SELECTED EXTRACT >>
BEGIN

@ConRtist: LOL! Apparently all the weirdest wedding gifts come from Japan… I, too, can say my weirdest (but also some of the awesomest!) ones came from there.
I lived in Japan on an extremely rural island for two years. I was an English teacher at the public schools. I taught everyone from preschool through high school, plus an adult English class made up mostly of adorable little grannies.
I knew I wanted to invite all my Japanese friends to my wedding, since they are a huge part of my life and who I am today, but I didn’t really expect any of them would make the journey from their insanely rural island to Dallas (which takes, on average, about thirty-seven hours to complete). DH and I were thrilled, though, when we discovered that my BFF, her husband, their two little girls, and three of the grannies would be able to come.
The Tuesday before the wedding, I went to the airport and picked them up, and I was SO EXCITED to see them. It had been a year and a half since I moved back home, and I had missed them so much. We got them to the hotel and settled into their rooms, and then Darling Husband got off work and came over to meet us.
When he arrived, they immediately brought us into the room of one of the grannies, and she had one of her massive suitcases splayed open across the bed. It was absolutely bursting with gifts – I felt like they had brought something from every single person on the entire island!
There were lots of really nice, fairly normal gifts, as well as letters and notes and other such things. However, they saved the best for last.
Before I tell you about these gifts, I need to explain a bit of Japanese culture to you. There’s a saying in Japan that women are like Christmas cakes: no one wants them after the 25th. In other words, in Japan, you’re an old maid at 26. You’re REALLY supposed to get married and start making babies earlier than that. I was 23 when I left the island, and I frequently had people tell me that I needed to hurry up and get married before it was too late – after all, I was getting old! I also think that they just really wanted to have some little blonde babies to play with. Anyway, you can imagine how thrilled they were to hear that I was getting married and being saved from my terrible fate as an old maid – AND OMG, THEY MIGHT STILL GET LITTLE BLONDE BABIES TO PLAY WITH!
So. Anyway. The last presents. They started telling us that these were some really special ones, and I was pretty excited – though I honestly didn’t think the presents could get much more special than the awesome ones they had already given us.

END

MATERIAL SHOWN >>
BEGIN

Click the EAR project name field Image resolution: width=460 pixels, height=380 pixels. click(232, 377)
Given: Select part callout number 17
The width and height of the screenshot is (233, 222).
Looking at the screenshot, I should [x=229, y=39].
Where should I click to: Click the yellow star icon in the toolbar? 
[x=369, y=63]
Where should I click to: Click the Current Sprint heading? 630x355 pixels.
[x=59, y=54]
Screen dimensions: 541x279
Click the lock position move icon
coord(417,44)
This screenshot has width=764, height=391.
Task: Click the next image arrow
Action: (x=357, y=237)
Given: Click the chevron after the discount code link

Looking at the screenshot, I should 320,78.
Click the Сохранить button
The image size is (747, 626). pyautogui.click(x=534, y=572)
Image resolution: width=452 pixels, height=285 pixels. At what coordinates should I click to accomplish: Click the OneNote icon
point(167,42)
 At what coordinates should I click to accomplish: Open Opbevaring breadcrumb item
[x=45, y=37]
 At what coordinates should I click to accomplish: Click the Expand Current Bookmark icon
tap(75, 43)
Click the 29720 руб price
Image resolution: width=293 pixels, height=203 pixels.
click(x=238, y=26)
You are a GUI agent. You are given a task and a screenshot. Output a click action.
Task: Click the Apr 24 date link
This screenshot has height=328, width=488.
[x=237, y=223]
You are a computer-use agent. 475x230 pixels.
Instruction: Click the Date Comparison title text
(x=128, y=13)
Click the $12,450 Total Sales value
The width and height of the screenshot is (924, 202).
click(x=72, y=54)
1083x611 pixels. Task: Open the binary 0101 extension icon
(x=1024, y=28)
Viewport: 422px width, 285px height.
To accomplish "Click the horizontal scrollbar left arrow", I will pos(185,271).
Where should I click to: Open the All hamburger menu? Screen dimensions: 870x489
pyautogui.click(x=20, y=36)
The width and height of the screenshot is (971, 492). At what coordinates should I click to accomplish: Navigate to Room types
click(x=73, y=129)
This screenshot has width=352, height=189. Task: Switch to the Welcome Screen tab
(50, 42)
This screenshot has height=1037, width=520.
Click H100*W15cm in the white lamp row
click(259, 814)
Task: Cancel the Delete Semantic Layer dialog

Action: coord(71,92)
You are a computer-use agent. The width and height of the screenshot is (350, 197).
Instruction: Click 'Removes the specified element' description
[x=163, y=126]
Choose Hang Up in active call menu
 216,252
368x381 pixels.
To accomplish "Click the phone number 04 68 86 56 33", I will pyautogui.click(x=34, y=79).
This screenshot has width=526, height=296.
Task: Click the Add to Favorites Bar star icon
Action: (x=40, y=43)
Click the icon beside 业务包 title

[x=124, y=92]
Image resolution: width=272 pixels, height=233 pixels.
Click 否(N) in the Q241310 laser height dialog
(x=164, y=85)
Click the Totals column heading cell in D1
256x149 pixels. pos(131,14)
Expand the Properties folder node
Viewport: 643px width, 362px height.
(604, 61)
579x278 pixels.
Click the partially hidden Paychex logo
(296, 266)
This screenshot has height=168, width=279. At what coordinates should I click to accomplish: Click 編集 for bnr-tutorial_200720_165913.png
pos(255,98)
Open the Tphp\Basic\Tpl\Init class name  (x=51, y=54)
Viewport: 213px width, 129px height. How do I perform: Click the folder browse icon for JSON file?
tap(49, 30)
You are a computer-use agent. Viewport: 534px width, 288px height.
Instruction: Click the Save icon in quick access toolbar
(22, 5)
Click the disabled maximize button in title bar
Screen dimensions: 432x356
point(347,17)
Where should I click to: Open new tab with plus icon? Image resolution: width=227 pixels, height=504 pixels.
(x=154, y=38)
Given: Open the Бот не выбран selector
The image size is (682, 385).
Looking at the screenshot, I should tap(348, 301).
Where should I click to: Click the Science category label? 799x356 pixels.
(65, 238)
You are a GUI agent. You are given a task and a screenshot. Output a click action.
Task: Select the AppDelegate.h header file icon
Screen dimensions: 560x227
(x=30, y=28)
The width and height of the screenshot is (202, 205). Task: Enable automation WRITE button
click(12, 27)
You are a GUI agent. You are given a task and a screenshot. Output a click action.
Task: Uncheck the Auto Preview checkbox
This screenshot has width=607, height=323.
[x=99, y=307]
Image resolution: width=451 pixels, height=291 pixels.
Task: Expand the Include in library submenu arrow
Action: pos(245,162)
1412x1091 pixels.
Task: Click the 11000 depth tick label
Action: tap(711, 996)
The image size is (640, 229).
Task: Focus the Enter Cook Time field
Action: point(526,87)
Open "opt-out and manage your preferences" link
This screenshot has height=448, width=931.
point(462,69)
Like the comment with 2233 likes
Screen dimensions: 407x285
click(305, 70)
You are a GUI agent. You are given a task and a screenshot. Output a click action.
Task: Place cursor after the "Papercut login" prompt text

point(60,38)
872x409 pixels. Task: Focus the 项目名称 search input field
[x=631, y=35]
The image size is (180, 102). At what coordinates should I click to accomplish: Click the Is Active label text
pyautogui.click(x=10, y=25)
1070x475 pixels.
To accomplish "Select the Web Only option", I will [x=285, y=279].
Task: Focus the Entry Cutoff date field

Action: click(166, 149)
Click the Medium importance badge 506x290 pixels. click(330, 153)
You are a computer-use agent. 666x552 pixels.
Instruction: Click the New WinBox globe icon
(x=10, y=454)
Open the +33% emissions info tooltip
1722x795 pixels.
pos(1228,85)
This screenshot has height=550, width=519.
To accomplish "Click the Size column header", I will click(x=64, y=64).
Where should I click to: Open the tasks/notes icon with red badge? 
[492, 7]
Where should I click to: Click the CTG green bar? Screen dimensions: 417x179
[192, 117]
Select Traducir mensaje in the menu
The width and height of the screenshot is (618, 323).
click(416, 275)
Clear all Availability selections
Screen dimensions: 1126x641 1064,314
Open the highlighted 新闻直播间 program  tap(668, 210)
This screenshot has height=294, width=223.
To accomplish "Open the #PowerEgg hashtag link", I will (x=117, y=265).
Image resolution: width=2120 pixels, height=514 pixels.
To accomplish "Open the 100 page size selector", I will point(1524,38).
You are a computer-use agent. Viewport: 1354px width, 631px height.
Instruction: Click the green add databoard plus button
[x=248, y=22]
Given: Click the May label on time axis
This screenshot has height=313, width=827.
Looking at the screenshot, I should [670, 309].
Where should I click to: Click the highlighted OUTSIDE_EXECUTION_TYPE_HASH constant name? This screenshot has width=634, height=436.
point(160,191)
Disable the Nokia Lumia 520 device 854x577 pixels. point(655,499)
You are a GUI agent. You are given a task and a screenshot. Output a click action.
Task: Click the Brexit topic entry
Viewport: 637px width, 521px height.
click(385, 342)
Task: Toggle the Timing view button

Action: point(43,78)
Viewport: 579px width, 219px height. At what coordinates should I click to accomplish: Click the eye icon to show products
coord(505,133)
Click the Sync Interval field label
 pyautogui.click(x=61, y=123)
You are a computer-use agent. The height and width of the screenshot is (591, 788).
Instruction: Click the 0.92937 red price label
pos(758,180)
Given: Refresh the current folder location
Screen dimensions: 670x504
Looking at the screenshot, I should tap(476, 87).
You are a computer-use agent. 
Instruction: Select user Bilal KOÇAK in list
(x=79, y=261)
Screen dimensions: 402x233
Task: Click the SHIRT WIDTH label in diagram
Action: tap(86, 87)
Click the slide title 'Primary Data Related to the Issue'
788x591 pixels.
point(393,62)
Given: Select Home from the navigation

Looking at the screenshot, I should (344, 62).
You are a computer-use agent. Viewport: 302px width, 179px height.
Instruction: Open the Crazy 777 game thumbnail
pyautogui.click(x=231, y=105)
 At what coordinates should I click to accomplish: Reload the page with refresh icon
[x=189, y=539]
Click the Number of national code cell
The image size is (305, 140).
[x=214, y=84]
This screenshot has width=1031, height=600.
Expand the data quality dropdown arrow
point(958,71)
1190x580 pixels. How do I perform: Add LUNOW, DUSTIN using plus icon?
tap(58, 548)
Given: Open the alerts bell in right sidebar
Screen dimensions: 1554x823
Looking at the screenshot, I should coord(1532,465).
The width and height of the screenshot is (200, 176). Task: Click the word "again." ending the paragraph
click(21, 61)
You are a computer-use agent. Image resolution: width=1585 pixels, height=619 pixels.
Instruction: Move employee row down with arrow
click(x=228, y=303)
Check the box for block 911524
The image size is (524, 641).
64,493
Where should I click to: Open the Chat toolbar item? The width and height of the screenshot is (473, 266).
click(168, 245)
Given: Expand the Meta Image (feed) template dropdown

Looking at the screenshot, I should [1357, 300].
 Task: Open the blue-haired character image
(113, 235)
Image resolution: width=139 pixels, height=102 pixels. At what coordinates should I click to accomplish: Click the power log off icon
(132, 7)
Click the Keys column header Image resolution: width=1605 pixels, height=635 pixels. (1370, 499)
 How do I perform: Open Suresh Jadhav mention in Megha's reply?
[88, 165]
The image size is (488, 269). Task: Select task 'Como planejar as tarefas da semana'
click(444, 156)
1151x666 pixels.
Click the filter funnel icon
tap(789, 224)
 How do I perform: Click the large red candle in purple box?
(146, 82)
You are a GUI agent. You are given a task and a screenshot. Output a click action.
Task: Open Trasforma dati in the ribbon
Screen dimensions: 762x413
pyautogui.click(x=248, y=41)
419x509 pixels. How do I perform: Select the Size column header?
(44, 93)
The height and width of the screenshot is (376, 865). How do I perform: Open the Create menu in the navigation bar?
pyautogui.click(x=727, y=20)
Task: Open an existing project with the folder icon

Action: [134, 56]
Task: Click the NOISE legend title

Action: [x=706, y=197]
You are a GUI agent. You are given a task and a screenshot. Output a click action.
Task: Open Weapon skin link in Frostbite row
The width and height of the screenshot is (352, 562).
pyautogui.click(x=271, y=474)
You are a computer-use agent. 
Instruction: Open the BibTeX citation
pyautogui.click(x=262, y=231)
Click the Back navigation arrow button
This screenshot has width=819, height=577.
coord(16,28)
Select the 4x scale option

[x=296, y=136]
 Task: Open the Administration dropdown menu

END

TASKS FOR THIS EXERCISE >>
a. According to the story about Japanese wedding gifts, about how long does the trip from the rural island to Dallas take on average?
b. Write a continuation of the story about Japanese wedding gifts, starting right after its last sentence.
The material has no connection to the wedding gifts story.

SOLVED TASKS >>
a. It takes about thirty-seven hours on average.

b.
First, they pulled out a beautifully knotted piece of rope, and they handed it to me. I had no clue what it was, so they pulled out some very, very old photos of a ship leaving harbour. They then explained that when I am in labour with our first child, I am to hold the rope in my hand. That way, just as a ship sails smoothly out of the harbour on its maiden voyage once the ropes holding it back are cut, the baby will sail smoothly out of my vagina and into the world.
Please note that this was all said in Japanese. My husband doesn’t speak Japanese. I had to translate it for him. That was a special bonding moment for the two of us, let me tell you.
…But it got better. Next, they pulled out this little beanbag thing that had a ceramic rat’s head attached to the front. They told me that I needed to display it somewhere in our bedroom. They explained that rats have tons and tons of babies, and so if we put the fake rat on display, we’d have all the babies just like the rat!
So then I got to explain in English to my husband that we had just gotten a Japanese fertility rat.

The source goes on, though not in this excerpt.